» Work to complete
Copy the data word for word, from the beginning through the line containing "click(411, 449)", and include that line. Omit the pictures.

» Data shown

## start

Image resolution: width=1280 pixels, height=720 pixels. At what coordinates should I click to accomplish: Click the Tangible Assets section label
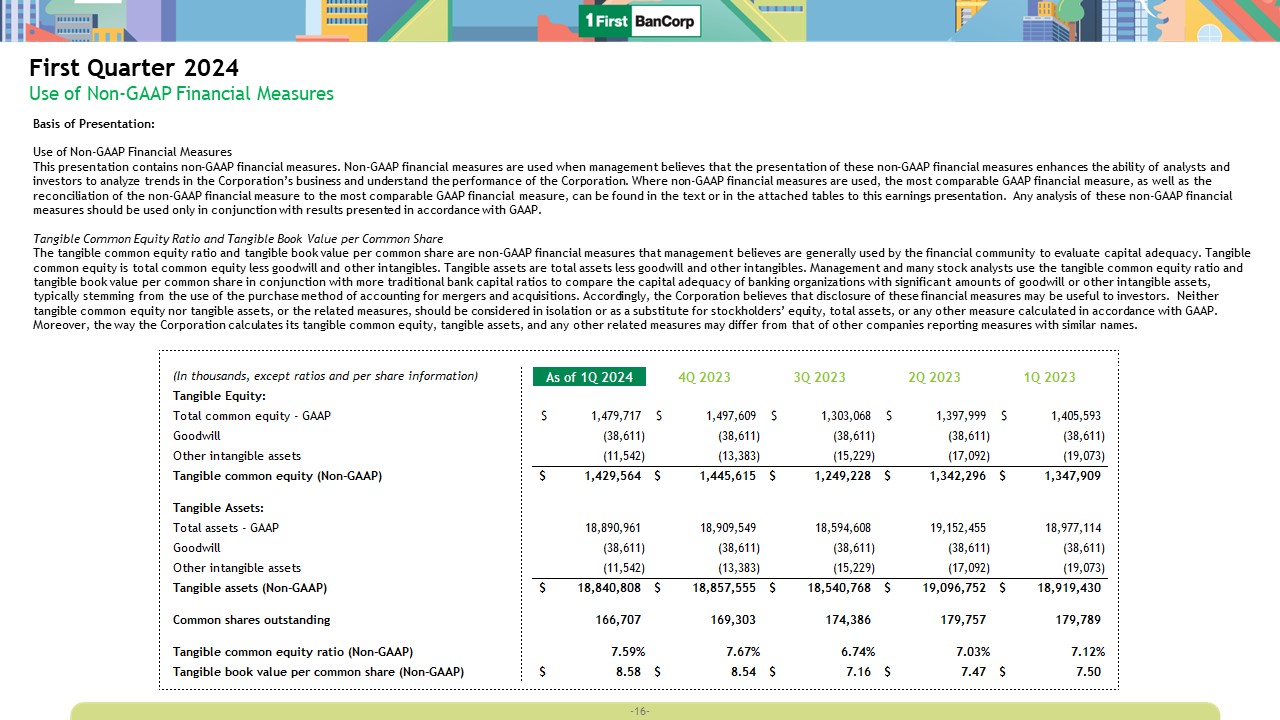(218, 508)
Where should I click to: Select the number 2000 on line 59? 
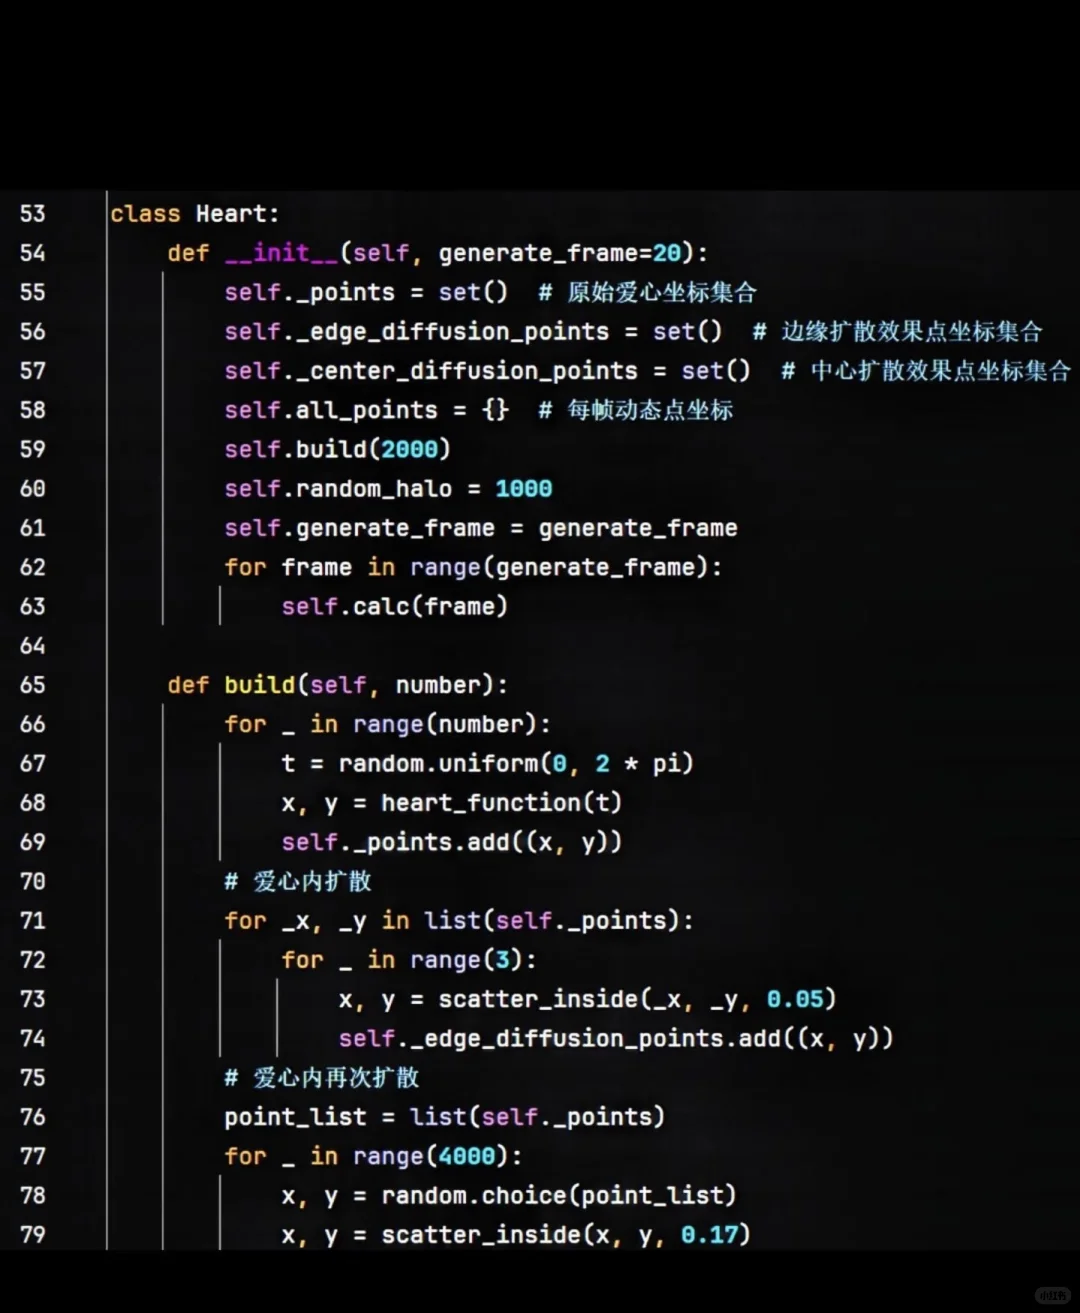click(411, 449)
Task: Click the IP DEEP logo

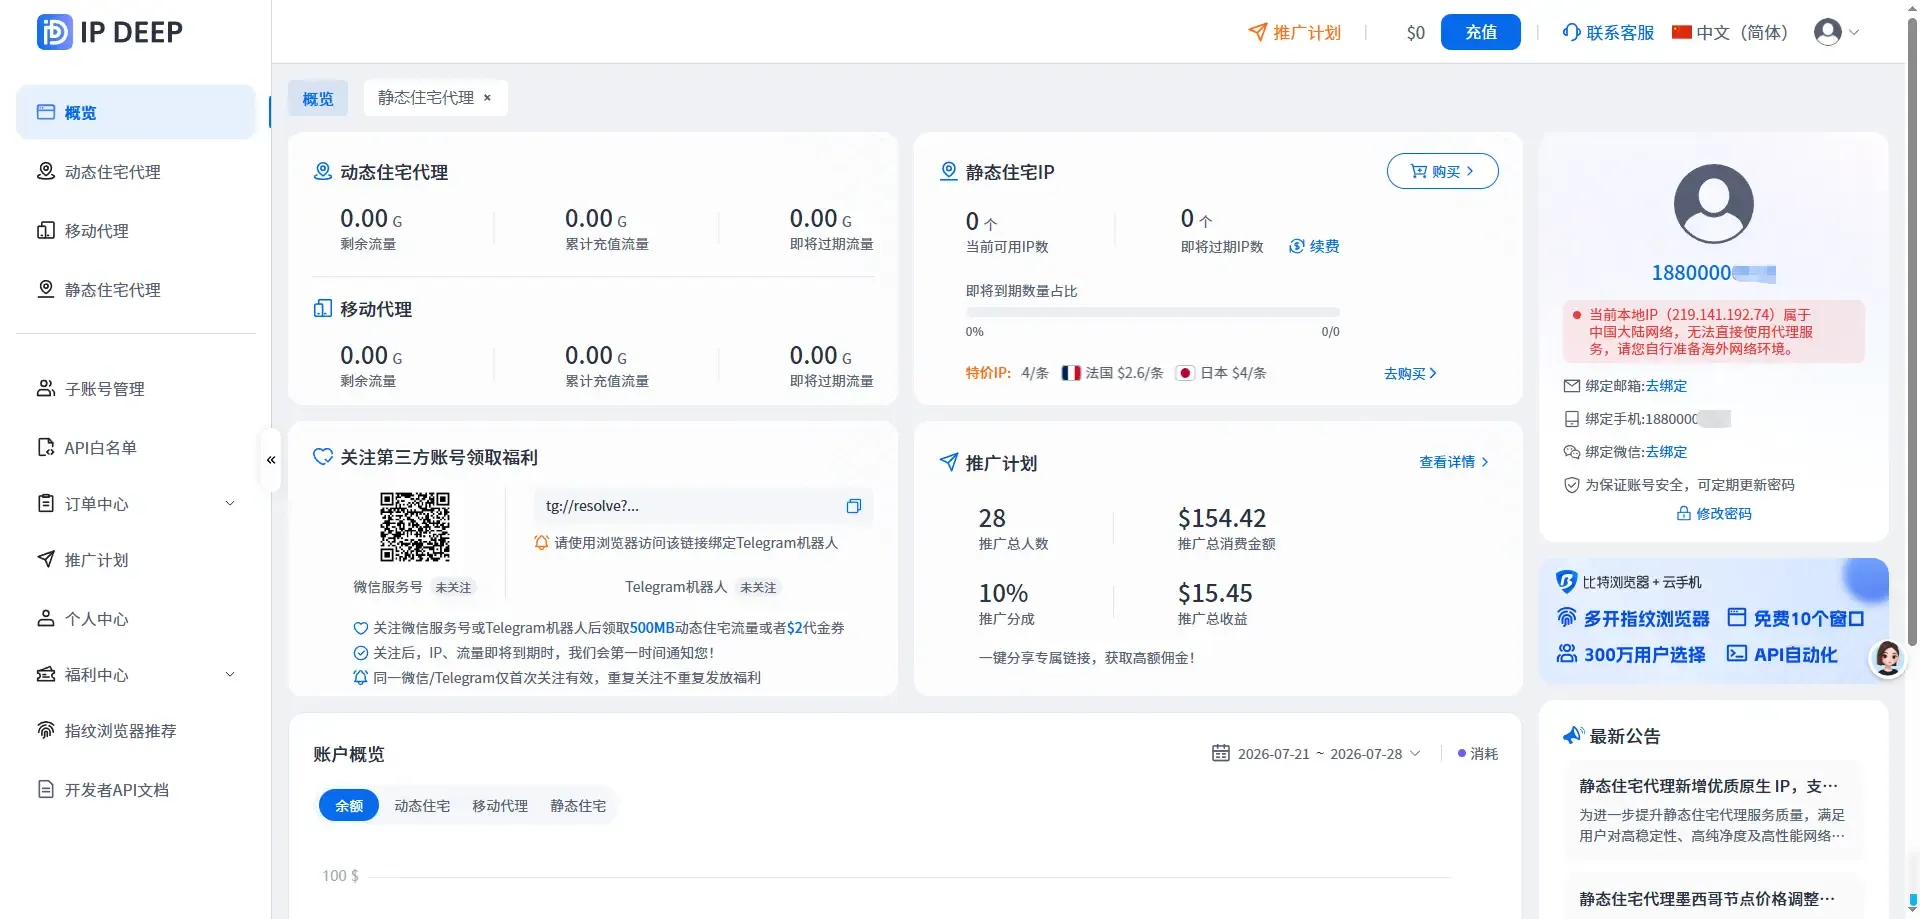Action: click(110, 32)
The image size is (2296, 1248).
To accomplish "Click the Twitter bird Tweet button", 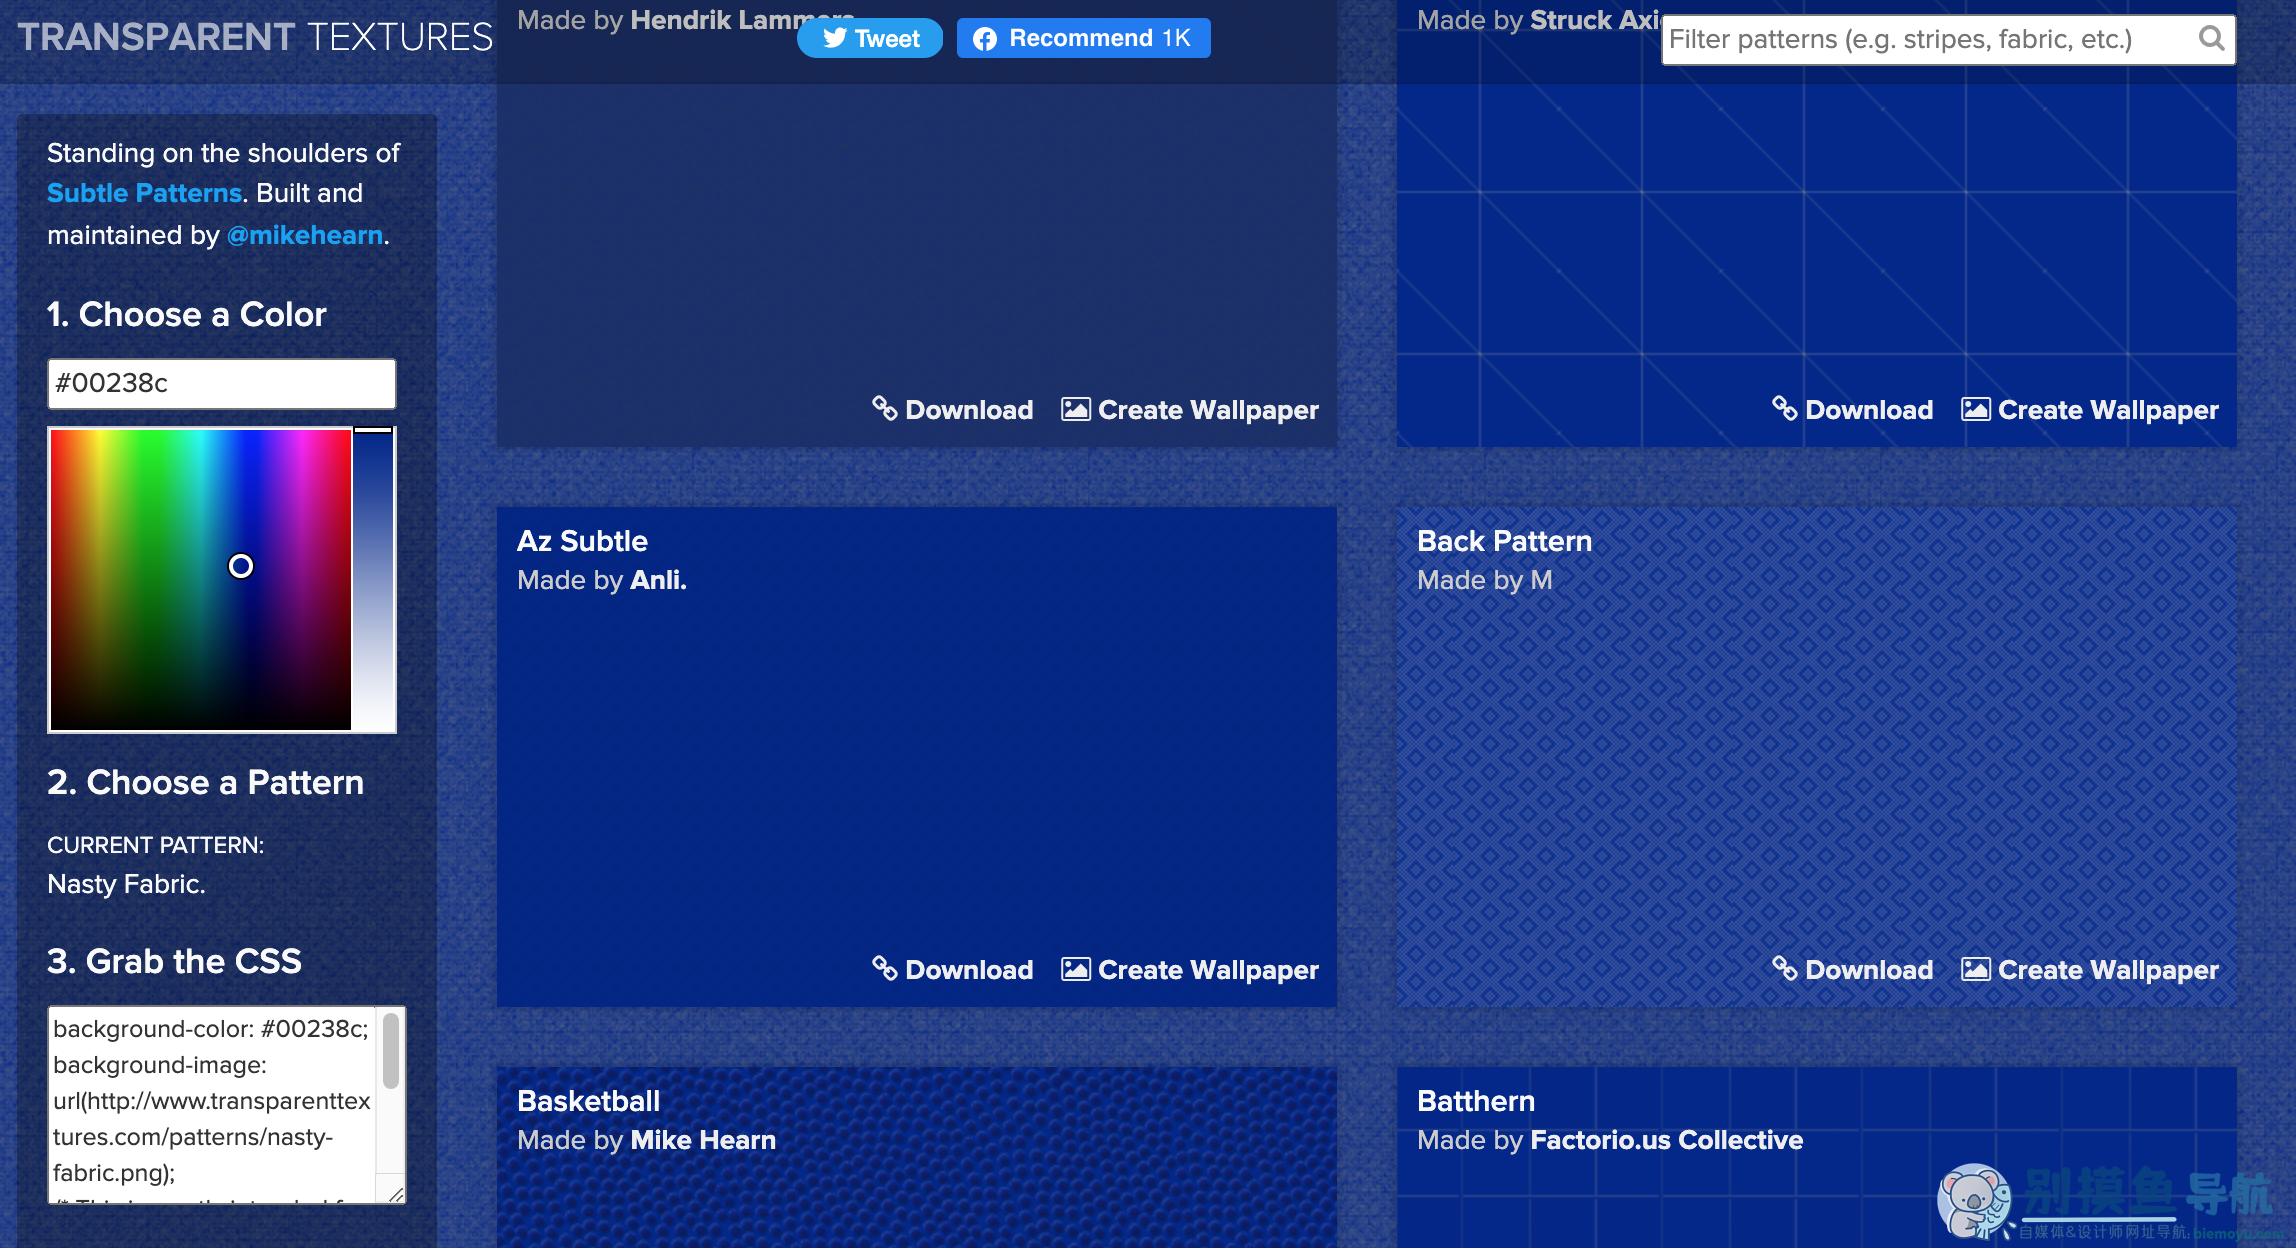I will [870, 38].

## end

» The answer
Image resolution: width=1280 pixels, height=720 pixels. At what coordinates should I click to accomplish: Click the Tangible Assets section label
(218, 508)
Where should I click to: Select the number 2000 on line 59? 
click(411, 449)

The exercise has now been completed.